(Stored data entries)
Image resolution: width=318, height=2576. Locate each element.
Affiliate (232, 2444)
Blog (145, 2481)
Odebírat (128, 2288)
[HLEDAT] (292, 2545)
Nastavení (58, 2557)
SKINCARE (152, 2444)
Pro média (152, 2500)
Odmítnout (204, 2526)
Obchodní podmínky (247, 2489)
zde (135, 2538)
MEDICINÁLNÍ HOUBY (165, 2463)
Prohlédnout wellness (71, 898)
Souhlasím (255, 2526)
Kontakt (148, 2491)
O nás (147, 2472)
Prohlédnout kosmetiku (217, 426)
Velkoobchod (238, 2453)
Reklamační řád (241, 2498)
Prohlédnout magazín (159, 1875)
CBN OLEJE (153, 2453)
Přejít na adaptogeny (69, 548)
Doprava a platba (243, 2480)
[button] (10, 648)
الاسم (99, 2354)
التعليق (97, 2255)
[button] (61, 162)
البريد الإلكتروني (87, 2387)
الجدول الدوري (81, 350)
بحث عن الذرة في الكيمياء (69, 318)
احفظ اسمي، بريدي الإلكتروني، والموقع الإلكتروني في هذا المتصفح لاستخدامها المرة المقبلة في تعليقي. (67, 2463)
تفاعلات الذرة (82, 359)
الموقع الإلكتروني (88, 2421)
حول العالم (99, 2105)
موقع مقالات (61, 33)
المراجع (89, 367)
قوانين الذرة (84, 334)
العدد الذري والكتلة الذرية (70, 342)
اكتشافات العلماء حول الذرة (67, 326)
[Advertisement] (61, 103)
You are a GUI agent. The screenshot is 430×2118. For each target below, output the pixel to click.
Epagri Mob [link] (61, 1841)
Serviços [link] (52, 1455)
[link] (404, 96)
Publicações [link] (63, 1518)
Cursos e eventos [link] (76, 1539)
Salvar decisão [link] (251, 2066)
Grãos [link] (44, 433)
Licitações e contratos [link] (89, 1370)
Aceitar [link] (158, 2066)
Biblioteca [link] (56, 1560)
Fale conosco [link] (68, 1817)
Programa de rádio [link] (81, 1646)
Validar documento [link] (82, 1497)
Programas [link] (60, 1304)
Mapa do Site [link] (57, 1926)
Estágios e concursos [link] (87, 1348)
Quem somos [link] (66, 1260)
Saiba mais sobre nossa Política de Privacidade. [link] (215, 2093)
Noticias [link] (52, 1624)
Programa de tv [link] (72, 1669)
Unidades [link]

How to complete this task. Give the data again, exactly as it stands.

Response area.
Image resolution: width=318, height=2576. Locate each element.
Affiliate (232, 2444)
Blog (145, 2481)
Odebírat (128, 2288)
[HLEDAT] (292, 2545)
Nastavení (58, 2557)
SKINCARE (152, 2444)
Pro média (152, 2500)
Odmítnout (204, 2526)
Obchodní podmínky (247, 2489)
zde (135, 2538)
MEDICINÁLNÍ HOUBY (165, 2463)
Prohlédnout wellness (71, 898)
Souhlasím (255, 2526)
Kontakt (148, 2491)
O nás (147, 2472)
Prohlédnout kosmetiku (217, 426)
Velkoobchod (238, 2453)
Reklamační řád (241, 2498)
Prohlédnout magazín (159, 1875)
CBN OLEJE (153, 2453)
Přejít na adaptogeny (69, 548)
Doprava a platba (243, 2480)
[button] (10, 648)
الاسم (99, 2354)
التعليق (97, 2255)
[button] (61, 162)
البريد الإلكتروني (87, 2387)
الجدول الدوري (81, 350)
بحث عن الذرة في الكيمياء (69, 318)
احفظ اسمي، بريدي الإلكتروني، والموقع الإلكتروني في هذا المتصفح لاستخدامها المرة المقبلة في تعليقي. (67, 2463)
تفاعلات الذرة (82, 359)
الموقع الإلكتروني (88, 2421)
حول العالم (99, 2105)
موقع مقالات (61, 33)
المراجع (89, 367)
قوانين الذرة (84, 334)
العدد الذري والكتلة الذرية (70, 342)
اكتشافات العلماء حول الذرة (67, 326)
[Advertisement] (61, 103)
You are a GUI agent. The screenshot is 430×2118. For each target below, output the pixel to click.
Epagri Mob [link] (61, 1841)
Serviços [link] (52, 1455)
[link] (404, 96)
Publicações [link] (63, 1518)
Cursos e eventos [link] (76, 1539)
Salvar decisão [link] (251, 2066)
Grãos [link] (44, 433)
Licitações e contratos [link] (89, 1370)
Aceitar [link] (158, 2066)
Biblioteca [link] (56, 1560)
Fale conosco [link] (68, 1817)
Programa de rádio [link] (81, 1646)
Validar documento [link] (82, 1497)
Programas [link] (60, 1304)
Mapa do Site [link] (57, 1926)
Estágios e concursos [link] (87, 1348)
Quem somos [link] (66, 1260)
Saiba mais sobre nossa Política de Privacidade. [link] (215, 2093)
Noticias [link] (52, 1624)
Programa de tv [link] (72, 1669)
Unidades [link]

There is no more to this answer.